Wednesday, September 8, 2010

For Innovation’s Sake, Close the Patent Office

I’m starting to worry about the pace of invention. In our capitalist system, people get patents so that they can exploit their inventions for a number of years to amortize the cost of inventing them. But suppose that no matter what you invented, something better would be invented a year or two later. Would you become an inventor?

Do you remember “planned obsolescence”? In Democracy in America (1840), Alexis de Tocqueville wrote: "I accost an American sailor, and I inquire why the ships of his country are built so as to last but for a short time; he answers without hesitation that the art of navigation is every day making such rapid progress, that the finest vessel would become almost useless if it lasted beyond a certain number of years."

In De Tocqueville’s example, at least someone was profiting from the advances in navigation that made durable ships uneconomic. But what about the advances in navigation themselves? Apparently, they were not happening so quickly that they, themselves, were not profitable. But wasn’t that clearly a matter of historical contingency, something that may or may not have been true?

There’s a bit of Yogi’s Paradox here: “Nobody goes there any more – it’s always too crowded.” The reason not to invent is that someone will come along and invent something better too soon. But why would superseding inventions arise if they, too, will quickly obsolesce? We end up in a sort of temporal tragedy of the commons, where, at first, too many people invent because inventing is profitable, and then nobody invents because too many people are inventing.

Ordinarily, we think in terms of things taking too long to be practical. But some people rely on things not happening too quickly, and that group consists largely of innovators. There is no reason to believe that more and more things will happen too quickly for those who depend on their not doing so.

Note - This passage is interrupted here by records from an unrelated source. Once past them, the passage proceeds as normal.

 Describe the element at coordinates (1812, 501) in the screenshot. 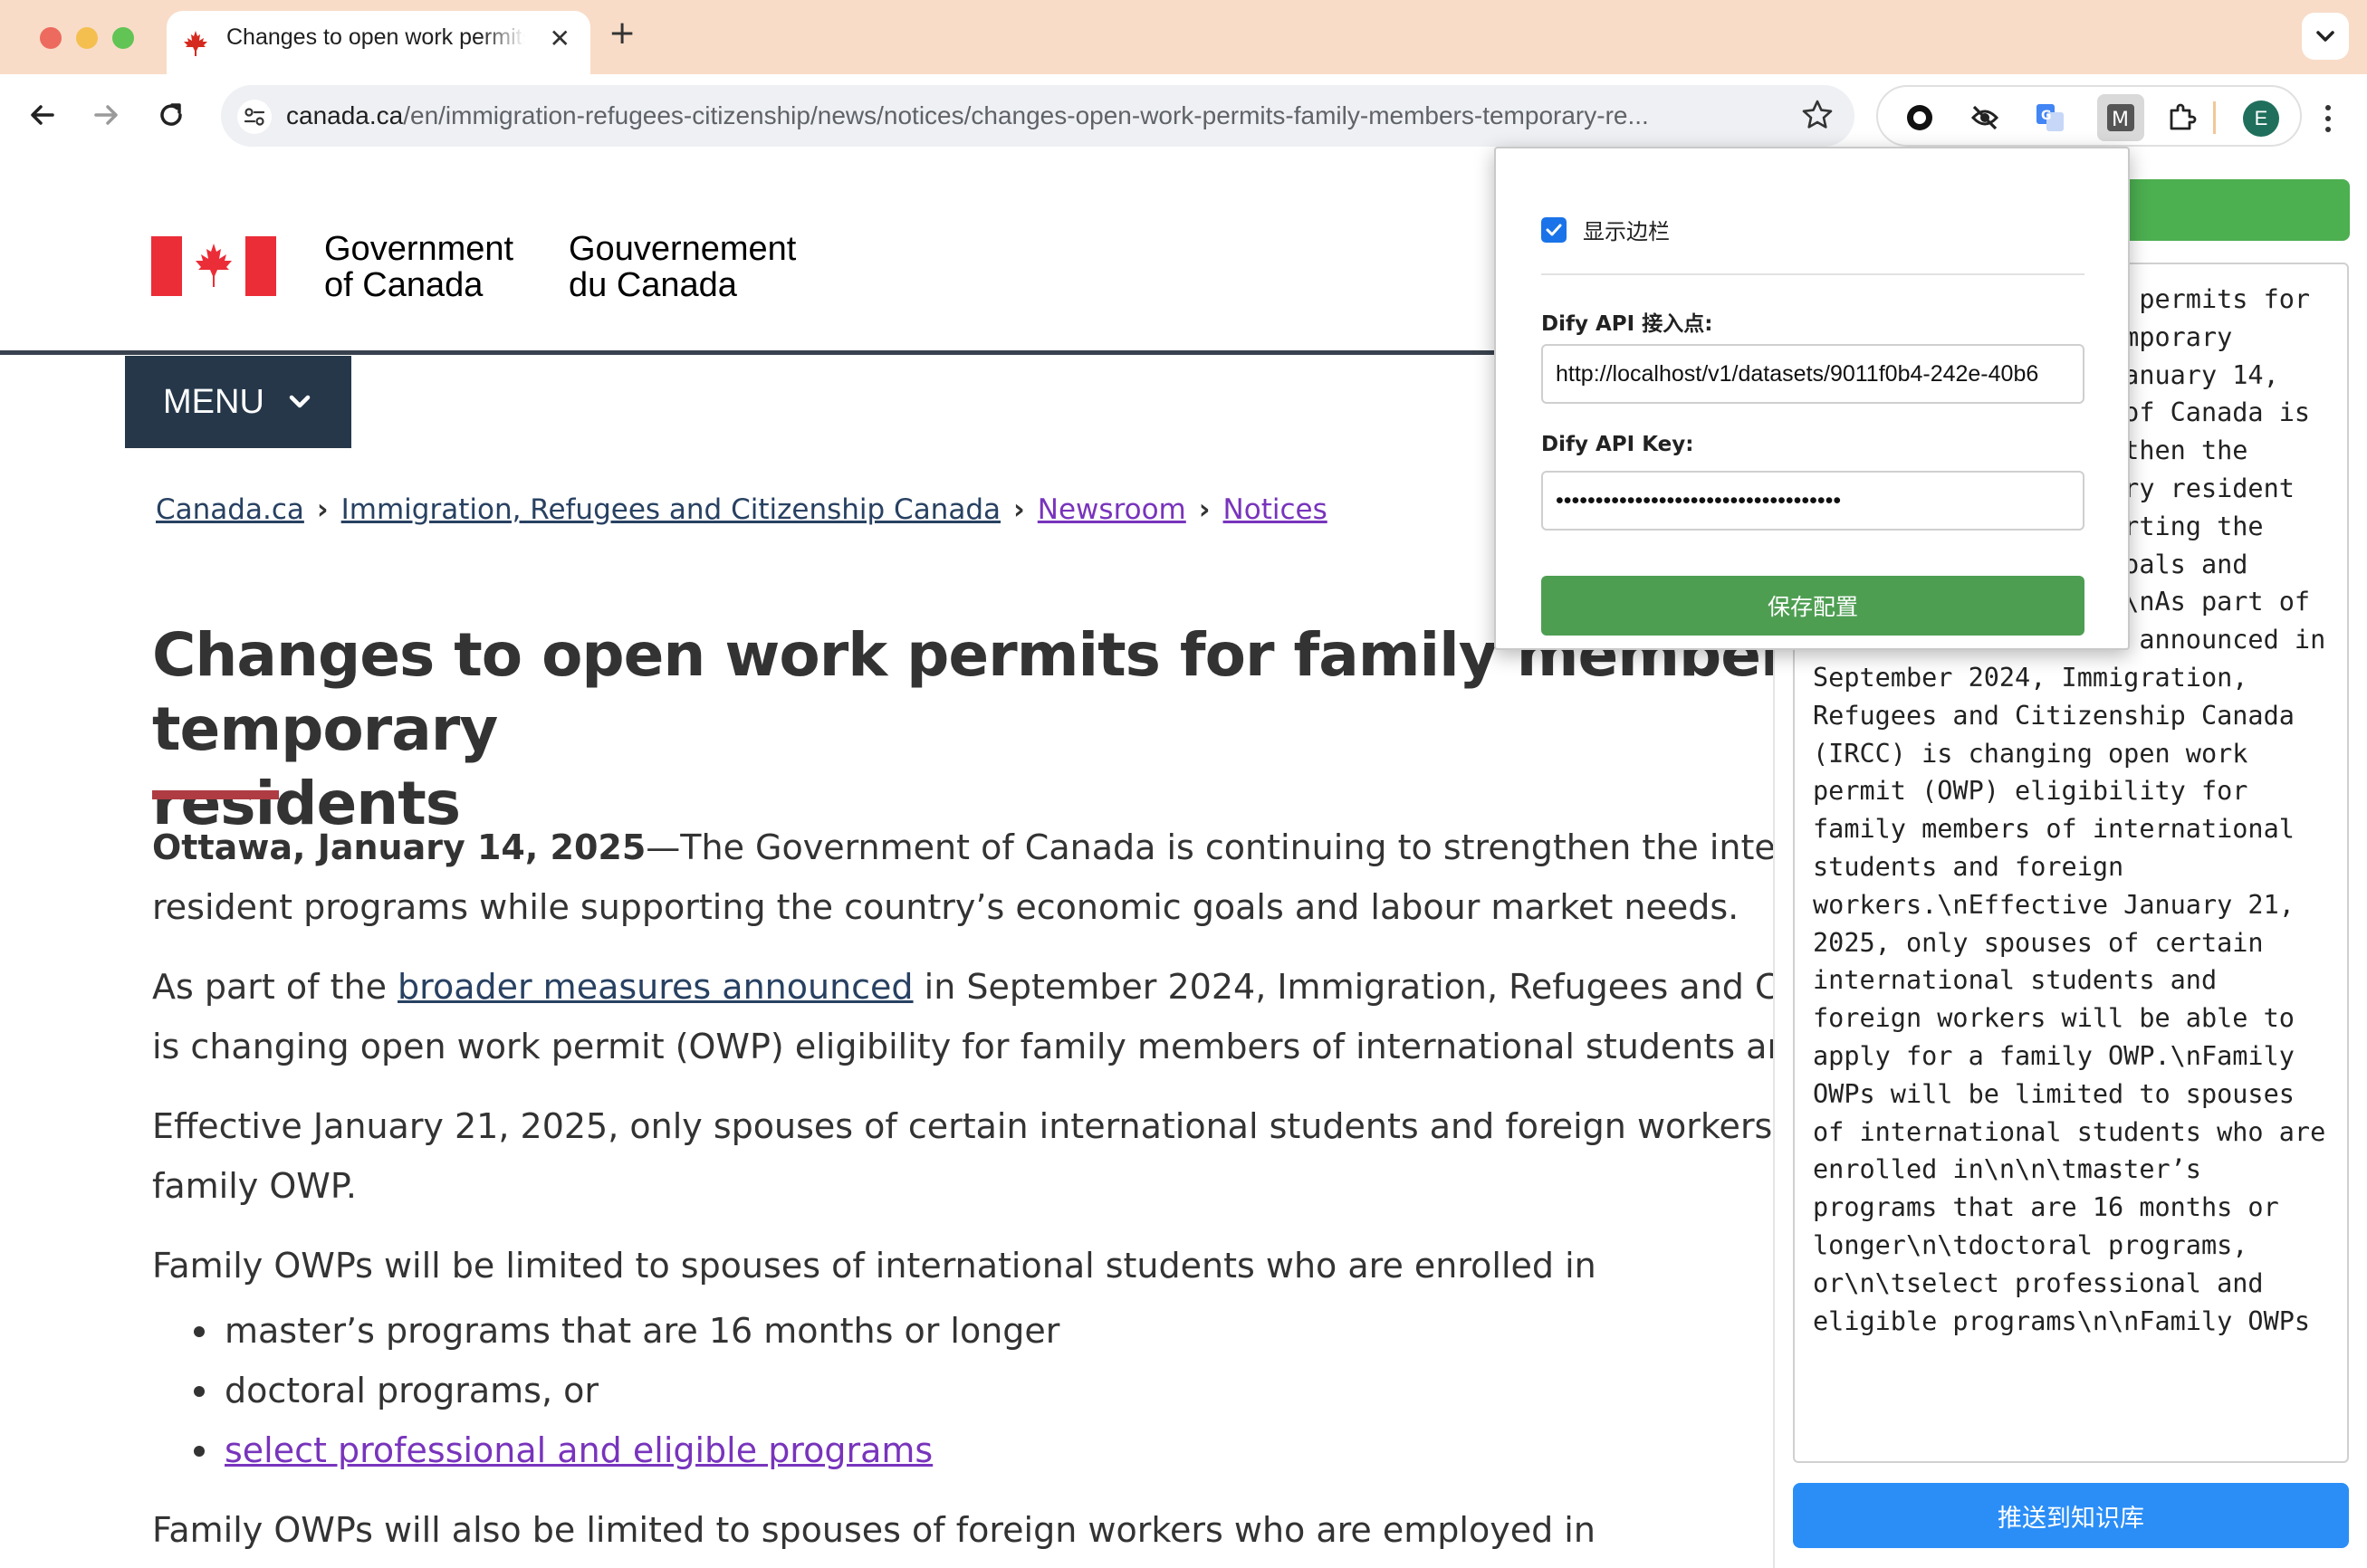

I see `api-key-input` at that location.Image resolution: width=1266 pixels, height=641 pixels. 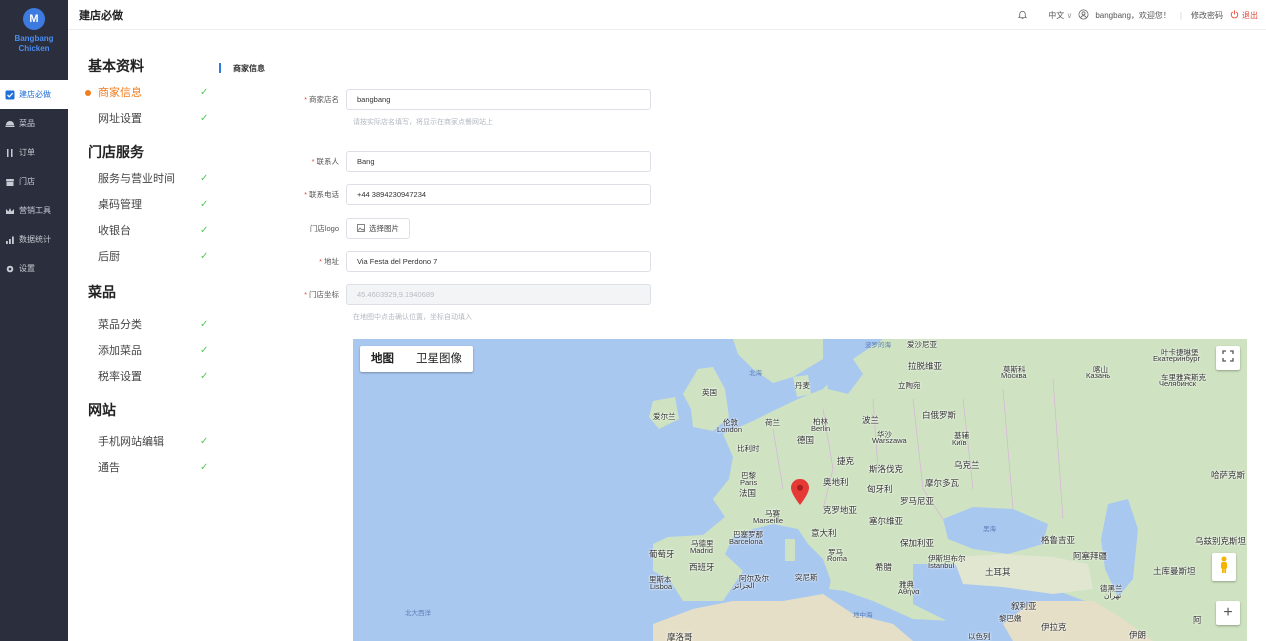 What do you see at coordinates (498, 294) in the screenshot?
I see `coords-input: 45.4603929,9.1940689` at bounding box center [498, 294].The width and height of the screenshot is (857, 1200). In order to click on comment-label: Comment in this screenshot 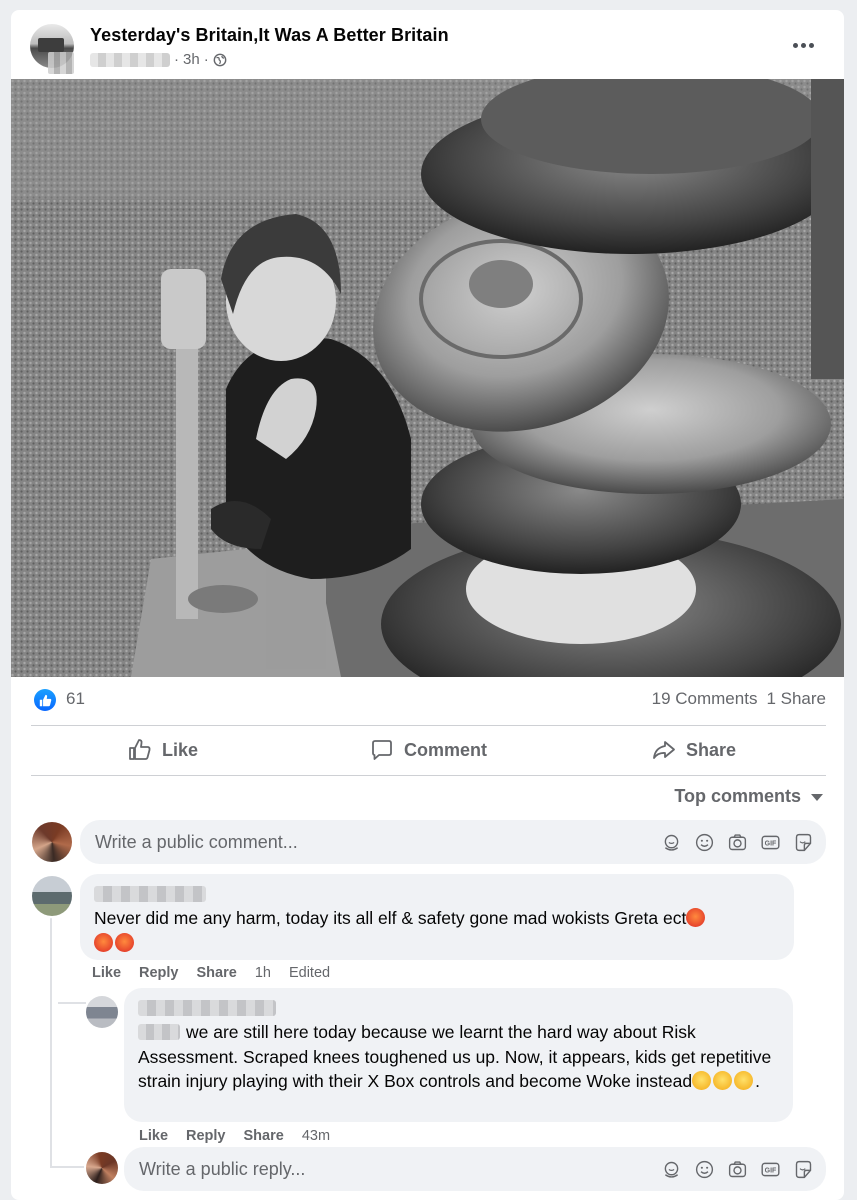, I will do `click(446, 750)`.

Well, actually, there is a reason: the law of diminishing returns. It should be getting harder and harder to think up new things, and I suppose if one measured the pace of invention in computer cycles, the law might hold. But Moore’s Law has so far outpaced the law of diminishing returns. With computers thinking in teraflops, and many of the innovations improving the platforms used for innovation itself (think human genome project), we may be closer to the day when invention is uneconomic because obsolescence looms than because the work is too difficult.

Barriers to entry are an important part of any new business’s plan. What, the venture capitalist wants to know, is your unique value proposition? A patent used to be a pretty good barrier to a competitor’s entry. But now, considering how quickly people can invent ways to do things, one has to think twice about that.

The problem compounds itself at the consumer level. Why buy this year’s technology when you can have next year’s by waiting only a year? Once, believe it or not, there was no “next year’s technology.” For how many years was TV black and white? Or analog, with a 4:3 aspect ratio? Then, boom. My two-year old flat plasma won’t connect to the internet or run apps, and it only has three colors, not four, and it’s only 2-D. I don’t want to buy a new set now, both because I want to amortize the cost of the one I own and because a new one won’t have smell-o-vision, or whatever the hell else is next. If there is a next. So now the inventor thinks “Why bother to invent if no one will buy my invention for fear it will become obsolete?”

Obviously, we can’t close the patent office and declare a moratorium on invention. At least not yet. But I’m not sure that it would be a bad idea to limit patent filings to one-year windows every five years or such so that an inventor could count on making a few bucks on a good mousetrap before a better one comes along.